A senior reflects on nursing practice

Meet Molly Burke from Massachusetts

Molly Burke
"I hope I never stop learning," says senior nursing student Molly Burke.

Molly Burke, a senior from Andover, Mass., admits that her father, a Villanova alumnus, may have influenced her decision to apply to the school, but she wasn’t completely sure until she toured the campus.  Molly remembers “touring a number of colleges in high school and nothing compared to the feeling I had when I walked around Villanova. As cliché as it may sound, as much as I chose Villanova, Villanova chose me.  There was a sense of community, a sense of happiness, and a sense of home.” Over the past four years, Villanova has been her home away from home, and allowed her to build new relationships, both professional and personal. “I owe all of my success to the professors and instructors whose hard work and support has made me the professional that I am today.

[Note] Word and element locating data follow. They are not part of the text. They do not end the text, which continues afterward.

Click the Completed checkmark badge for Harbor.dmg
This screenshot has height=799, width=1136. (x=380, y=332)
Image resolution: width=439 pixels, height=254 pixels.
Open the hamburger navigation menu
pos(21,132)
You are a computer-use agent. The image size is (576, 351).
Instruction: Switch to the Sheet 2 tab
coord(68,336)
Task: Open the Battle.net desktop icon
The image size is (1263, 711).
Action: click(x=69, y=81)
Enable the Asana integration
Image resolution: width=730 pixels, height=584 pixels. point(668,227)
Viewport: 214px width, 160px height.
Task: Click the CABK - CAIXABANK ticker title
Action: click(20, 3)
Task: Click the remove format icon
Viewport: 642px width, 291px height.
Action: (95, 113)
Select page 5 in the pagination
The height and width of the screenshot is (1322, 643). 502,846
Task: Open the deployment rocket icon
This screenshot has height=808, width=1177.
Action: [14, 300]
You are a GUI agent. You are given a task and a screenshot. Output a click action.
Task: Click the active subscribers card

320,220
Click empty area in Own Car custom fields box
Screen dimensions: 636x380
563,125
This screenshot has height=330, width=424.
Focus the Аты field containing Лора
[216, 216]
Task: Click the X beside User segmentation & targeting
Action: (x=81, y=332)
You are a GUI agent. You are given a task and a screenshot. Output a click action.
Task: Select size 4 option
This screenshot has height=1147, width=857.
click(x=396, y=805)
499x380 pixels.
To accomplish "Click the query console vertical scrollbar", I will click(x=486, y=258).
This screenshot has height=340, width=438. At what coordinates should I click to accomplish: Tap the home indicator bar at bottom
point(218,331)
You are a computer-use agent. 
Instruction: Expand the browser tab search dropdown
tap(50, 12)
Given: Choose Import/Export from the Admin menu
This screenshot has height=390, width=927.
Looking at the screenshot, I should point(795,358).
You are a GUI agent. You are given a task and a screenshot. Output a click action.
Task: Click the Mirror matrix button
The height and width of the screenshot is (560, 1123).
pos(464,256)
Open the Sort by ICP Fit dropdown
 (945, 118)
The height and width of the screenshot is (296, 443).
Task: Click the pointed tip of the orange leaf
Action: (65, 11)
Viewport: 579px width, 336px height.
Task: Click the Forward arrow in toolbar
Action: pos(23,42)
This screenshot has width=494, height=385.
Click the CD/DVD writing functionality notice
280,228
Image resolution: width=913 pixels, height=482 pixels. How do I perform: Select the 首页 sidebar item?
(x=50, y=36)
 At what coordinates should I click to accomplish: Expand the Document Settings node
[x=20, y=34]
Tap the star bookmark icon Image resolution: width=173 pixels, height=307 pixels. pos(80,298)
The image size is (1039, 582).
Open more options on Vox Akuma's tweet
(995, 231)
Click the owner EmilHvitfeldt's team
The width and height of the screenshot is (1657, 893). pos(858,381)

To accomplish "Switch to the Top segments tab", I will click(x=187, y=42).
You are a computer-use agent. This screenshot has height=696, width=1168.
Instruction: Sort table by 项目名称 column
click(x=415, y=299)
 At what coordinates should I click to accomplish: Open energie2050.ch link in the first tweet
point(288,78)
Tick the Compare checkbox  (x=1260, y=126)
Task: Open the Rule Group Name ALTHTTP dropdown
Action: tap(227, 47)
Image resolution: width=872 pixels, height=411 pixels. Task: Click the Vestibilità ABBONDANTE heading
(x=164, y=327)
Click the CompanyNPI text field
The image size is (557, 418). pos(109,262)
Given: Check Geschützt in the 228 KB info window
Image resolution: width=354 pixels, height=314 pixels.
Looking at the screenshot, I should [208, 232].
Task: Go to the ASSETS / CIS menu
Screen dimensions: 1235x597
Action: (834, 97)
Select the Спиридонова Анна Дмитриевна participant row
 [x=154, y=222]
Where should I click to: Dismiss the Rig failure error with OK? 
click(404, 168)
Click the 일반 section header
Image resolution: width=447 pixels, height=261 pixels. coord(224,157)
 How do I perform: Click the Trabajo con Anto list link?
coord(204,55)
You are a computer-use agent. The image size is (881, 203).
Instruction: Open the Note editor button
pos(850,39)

I felt supported every day of the past four years and I will be a better nurse because of them.”

Molly’s interest in nursing began in high school where in her anatomy and physiology course she won a class contest and was allowed to observe an open heart surgery.  An interest in the medical field blossomed and she spent the following months shadowing professionals in different disciplines until she spent some time with a nurse practitioner.  She realized nursing was her calling, “I loved how intimate the relationship between the nurse and the patient was compared to the other provider-patient relationships and I knew that being able to see the impact I was making was important to me.”  As her nursing education progressed Molly realized “how integral nurses are in connecting all the pieces of care, how their scope of practice covers far more than I realized, how they are critical thinkers who can use clinical judgment in a different way than other health care providers because of their relationship with the patients and the families, and how they are depended on by the patients and also the providers to maintain a safe environment and a level of care that fits the patients’ needs.”

In the summer of 2015, Molly joined the outpatient oncology team at Massachusetts General Hospital.  When reflecting on that opportunity she considers it to be “unbelievably eye-opening” and allowed her to  “see a side of nursing that I had never experienced before, and that if you make an effort to be what your patient needs in that moment, you will find yourself making a much more substantial impact.” She found herself learning something new every day from not just her patients, but her co-worker mentors as well.

When thinking ahead to her future career as a nurse, Molly would be happy working in oncology, critical care, or in the operating room. As of right now she plans on moving back up to the Boston area, “but nothing is out of the realm of possibilities.”  One thing that she is certain about is sharing her knowledge and experience at Villanova with her peers, “I hope that I can be a mentor to nursing students the way that Villanova and all the providers in my clinical rotations have been mentors for me. I hope I never stop learning, and that I take every day as an opportunity to further my education.”